TEXTE DU DOCUMENT ▸
L’épidémie s’aggrave, le Dr Mbungani appelle à une mobilisation nationale et africaine

 L’épidémie s’aggrave, le Dr Mbungani appelle à une mobilisation nationale et africaine

Depuis le début de l’année 2025, la République Démocratique du Congo est confrontée à une épidémie de choléra d’une ampleur inédite. Plus de 60 000 cas suspects ont été recensés, accompagnés de 1 800 décès, soit un taux de létalité de 3 %, bien supérieur aux seuils tolérables pour une maladie pourtant évitable. Le choléra, qui touche désormais 20 des 26 provinces du pays, progresse à un rythme alarmant, avec plus de 1 000 nouveaux cas et une trentaine de morts chaque semaine. Kinshasa, longtemps épargnée, enregistre désormais des cas dans plusieurs communes, confirmant l’installation de la maladie dans le tissu urbain.

Face à cette situation, l’honorable Dr Jean-Jacques Mbungani, ancien ministre de la Santé, a lancé un appel pressant à la communauté nationale et internationale. Il dénonce une gestion défaillante de l’épidémie, marquée par une déclaration tardive des premiers cas, notamment au Maniema et à la Tshopo, et par une réponse institutionnelle désorganisée. Les données épidémiologiques sont incomplètes, les bulletins de suivi ne sont pas régulièrement publiés, et les interventions sur le terrain semblent improvisées. Dans plusieurs provinces, la population reste peu informée des risques liés au choléra, ce qui favorise sa propagation silencieuse.

TRAVAIL DEMANDÉ ▸
Restituez à l’identique le passage du texte sur l’épidémie de choléra qui commence par « Depuis le début » et se poursuit jusqu’à « le tissu urbain. ».

DONNÉES RECUEILLIES ▸
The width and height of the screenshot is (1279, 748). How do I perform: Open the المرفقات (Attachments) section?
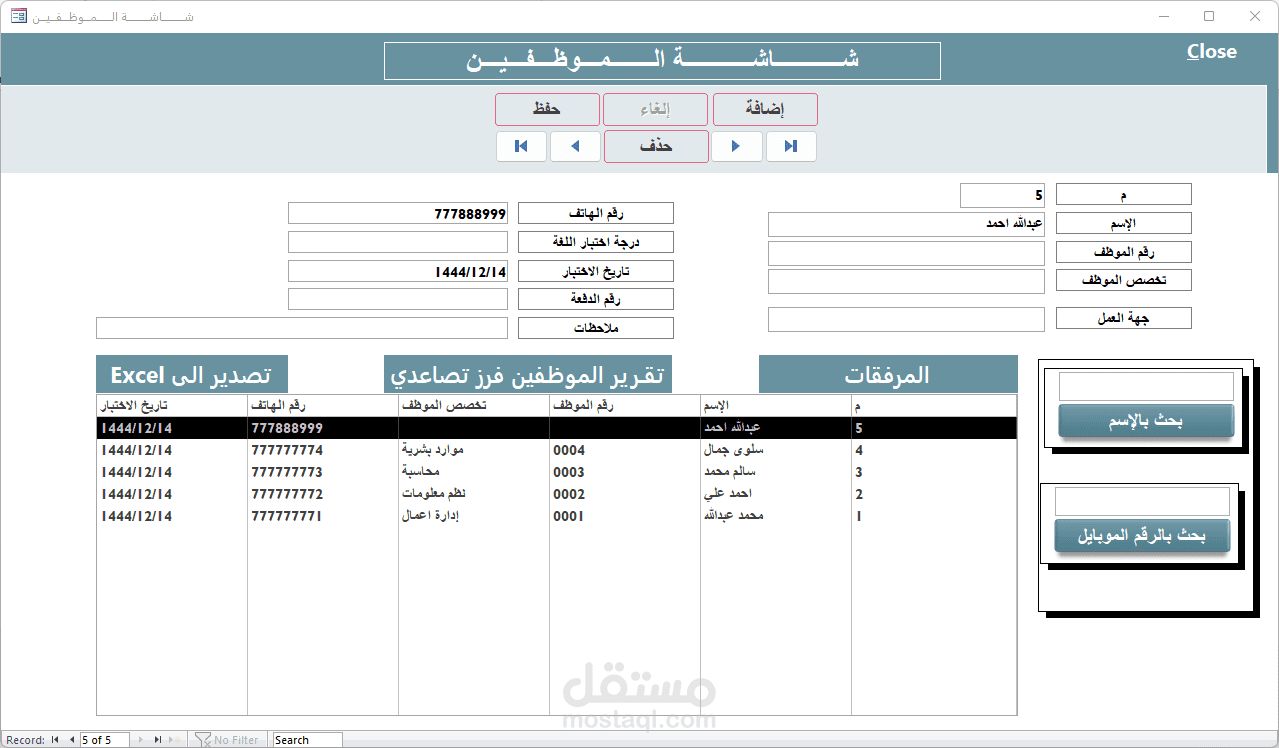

RÉSULTAT OBTENU ▸
Depuis le début de l’année 2025, la République Démocratique du Congo est confrontée à une épidémie de choléra d’une ampleur inédite. Plus de 60 000 cas suspects ont été recensés, accompagnés de 1 800 décès, soit un taux de létalité de 3 %, bien supérieur aux seuils tolérables pour une maladie pourtant évitable. Le choléra, qui touche désormais 20 des 26 provinces du pays, progresse à un rythme alarmant, avec plus de 1 000 nouveaux cas et une trentaine de morts chaque semaine. Kinshasa, longtemps épargnée, enregistre désormais des cas dans plusieurs communes, confirmant l’installation de la maladie dans le tissu urbain.